Giu 01 2015

osservazioni di un associato-centosettantaquattro 01 06 2015

Published by at 8:36 am under cronaca cremonese,Striscia La Provincia

OSSERVAZIONI DI UN ASSOCIATO – CENTOSETTANTAQUATTRO
Cari amici agricoltori veri, prima dell’assemblea del 12 giugno, poi vi faccio una proposta, diamo un’occhiata a chi siamo; ecco il nostro presidente, damigel Filippini, ieri sulla Provincia fin che c’è, che improvvisamente dev’essersi sentito un Leonardo da Vinci:
“Nella relazione di Guidi ho molto apprezzato anche il forte richiamo all’orgoglio di essere agricoltori, alla consapevolezza, riproposta a tutti da Expo, che l’agricoltura è essenziale nel soddisfacimento di un bisogno primario come l’alimentazione. Come a dire che senza di noi non si mangia e non può esserci futuro. Dunque, il tema di produrre cibo non può essere sminuito.”
Viaggiano come i Carabinieri i due: uno legge e l’altro scrive; uno rivela che il cibo si mangia, l’altro lo ripete; viaggiano nelle idee, ma quelle alte, ben diversi da quel bieco materialista di Mario Maestroni che nei lunghi anni del suo dominio pensò esclusivamente ad arricchire e rendere forte la Libera, e quanto poco sia valso, l’ha dimostrato Pivantonio, che in pochi anni ha cancellato tutto!
Due creatori di pensiero del genere mica resteranno senza evangelista? Pronto accorre dalle colonne del Punto domenicale Zanolli Pennadoro Vittoriano, che nello sgridare Carlo Malvezzi, che ricorda la facilità della politica quando non c’erano vincoli, gli spiega tutto, a suo modo, molto suo:
“Se ne convinca il consigliere regionale Carlo Malvezzi. Si può obiettare che allora non esisteva il patto di stabilità, la spesa pubblica era illimitata e l’Europa era un’entità astratta e lontana, non un cane da guardia ponto ad azzannarci. Soprattutto si credeva che la crescita economica procedesse in modo costante.”
Cosettine da niente il patto la spesa pubblica eccetera, e soprattutto che la crescita economica potesse procedere senza curarsi del debito pubblico, e con un pensiero tanto profondo si capisce bene perché il Gruppo Libera sia precipitato in un attimo dalle stelle alle stalle, ma non è questo l’insegnamento dell’evangelista, bensì:
“Tutto era o sembrava più facile (ci credo! n.d.r.).
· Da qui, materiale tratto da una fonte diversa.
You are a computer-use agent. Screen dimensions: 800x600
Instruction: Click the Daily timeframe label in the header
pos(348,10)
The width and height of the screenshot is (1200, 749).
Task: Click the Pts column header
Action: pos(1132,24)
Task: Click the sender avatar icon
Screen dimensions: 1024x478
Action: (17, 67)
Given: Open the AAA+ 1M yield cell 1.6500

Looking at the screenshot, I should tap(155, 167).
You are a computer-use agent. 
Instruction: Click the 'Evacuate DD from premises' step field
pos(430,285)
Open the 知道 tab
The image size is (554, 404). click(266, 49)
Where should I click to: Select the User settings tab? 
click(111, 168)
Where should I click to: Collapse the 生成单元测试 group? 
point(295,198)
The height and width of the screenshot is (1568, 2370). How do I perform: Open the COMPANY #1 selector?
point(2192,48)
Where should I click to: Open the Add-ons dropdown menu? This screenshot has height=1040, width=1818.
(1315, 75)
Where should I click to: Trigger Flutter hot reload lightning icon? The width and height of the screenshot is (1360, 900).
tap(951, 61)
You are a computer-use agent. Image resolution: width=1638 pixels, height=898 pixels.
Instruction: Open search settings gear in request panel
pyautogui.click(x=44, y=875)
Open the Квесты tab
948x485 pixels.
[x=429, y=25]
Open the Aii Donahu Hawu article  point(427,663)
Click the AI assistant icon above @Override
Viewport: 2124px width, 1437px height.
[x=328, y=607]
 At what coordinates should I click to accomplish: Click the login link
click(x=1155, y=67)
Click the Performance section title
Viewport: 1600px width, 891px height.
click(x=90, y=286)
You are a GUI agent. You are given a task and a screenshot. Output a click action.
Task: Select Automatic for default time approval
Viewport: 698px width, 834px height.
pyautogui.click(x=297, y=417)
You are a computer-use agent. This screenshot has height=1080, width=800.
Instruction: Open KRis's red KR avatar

Ma senza intelligenza, idee e coraggio, anche allora poco o nulla si sarebbe fatto.”
Che insegnamento! Con un retore del genere, che spiega tanto chiaro, intelligenza idee e coraggio, si capisce bene perché la gloriosa Libera oggi sia in queste tristi condizioni. Ma torniamo alla proposta che vi scrivevo sopra, sull’assemblea del 12 giugno. Se volete tagliar la testa al toro non fate come gli oppositori in Consiglio che hanno approvato il bilancio: bocciatelo, e i pivantonini tornano a casa. Ma probabilmente i pivantonini useranno il sistema del voto: ingaggiano le truppe cammellate che dicon sì anche alla propria fucilazione. E allora, siccome dalle 10 30 in poi l’assemblea è aperta al pubblico e io ci sono, finita l’ufficialità cominciamo la nostra assemblea vera, dove si dicono tutte le cose che prima si tacciono; non ho la pretesa che Pivantonio, padrone di casa, ci conceda la sala come il posto in Consiglio Fiera, quale ex presidente del Consorzio Agrario, a don Ernesto celestino, caduto da cavallo come San Paolo a Damasco, sta a vedere che anche a lui capita il miracolo e diventa Celeste, noi ce ne usciamo e nulla ci può impedire di fare la nostra assemblea sul piazzale di fronte! Primo tema, tanto per dirne uno: la Provincia fin che c’è, sotto la guida illuminata di Zanolli Pennadoro Vittoriano, ha perso sei milioni solo nel 2013/4; è possibile invertire la tendenza? Ne discuteremo i prossimi giorni!